Hi, I am trying to offload the supported part of a MobileNet-V2 model to Arm Compute Library with partition_for_arm_compute_lib(mod) provided by the ACL BYOC pipeline.
However, it seems when building the partitioned graph with relay.build, the layout transform part required for ACL operators is integrated into the sub-graphs that are annotated with ‘arm_compute_lib’, and these transform ops aren’t folded away as expected.
Since ACL runtime engine can’t recognize this layout_transform op, I get the unsupported op error when trying to run the lib. Any suggestions on resolving this issue? Or is there anything I did wrong?

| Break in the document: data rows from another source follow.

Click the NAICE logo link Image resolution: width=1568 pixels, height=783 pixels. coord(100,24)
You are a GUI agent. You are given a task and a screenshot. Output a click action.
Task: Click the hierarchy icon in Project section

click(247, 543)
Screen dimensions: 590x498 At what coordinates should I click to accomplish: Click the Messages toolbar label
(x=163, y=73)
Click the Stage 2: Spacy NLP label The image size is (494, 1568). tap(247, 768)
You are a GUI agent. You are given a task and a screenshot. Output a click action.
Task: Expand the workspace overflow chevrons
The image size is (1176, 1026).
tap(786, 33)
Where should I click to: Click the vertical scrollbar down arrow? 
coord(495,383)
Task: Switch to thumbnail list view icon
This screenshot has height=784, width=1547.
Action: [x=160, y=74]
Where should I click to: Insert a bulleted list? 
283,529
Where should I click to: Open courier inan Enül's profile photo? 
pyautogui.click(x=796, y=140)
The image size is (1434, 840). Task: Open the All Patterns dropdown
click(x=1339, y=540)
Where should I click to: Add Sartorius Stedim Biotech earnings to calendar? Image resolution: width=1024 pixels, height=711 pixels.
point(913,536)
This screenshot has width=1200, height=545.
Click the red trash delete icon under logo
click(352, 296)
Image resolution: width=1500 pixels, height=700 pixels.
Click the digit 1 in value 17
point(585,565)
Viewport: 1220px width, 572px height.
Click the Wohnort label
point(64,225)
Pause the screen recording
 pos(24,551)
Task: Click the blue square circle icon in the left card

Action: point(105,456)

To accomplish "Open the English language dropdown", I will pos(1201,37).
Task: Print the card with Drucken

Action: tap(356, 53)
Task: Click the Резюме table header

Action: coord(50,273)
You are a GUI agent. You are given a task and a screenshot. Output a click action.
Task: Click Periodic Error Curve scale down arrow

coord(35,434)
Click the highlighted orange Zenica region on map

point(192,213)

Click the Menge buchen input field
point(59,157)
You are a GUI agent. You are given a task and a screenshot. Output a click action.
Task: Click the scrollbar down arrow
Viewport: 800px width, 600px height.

Hi @mgeek, it seems as though the constants aren’t bound to the function you are running and are instead being treated similar to a variable input. For this reason constant folding will not work and this is why the layout_transform operator remains. After importing your model from a frontend, but before partitioning for ACL, I would suggest running the bind_params_by_name pass - there is a short example which might help here: Constant params should be constants - #3 by lhutton1. After running this you should see the params appear as Constant[] when printing the Relay module.
I would also recommend taking a look at the user-facing TVMC Python interface, which should automatically take care of these types of issues.
Btw, is there any multi-thread support for using ACL in TVM via BYOC? I tried to tweak the num_threads by os.environ[“TVM_NUM_THREADS”], it is effective for TVM-defined operators, but for offloaded ACL operators it makes no difference.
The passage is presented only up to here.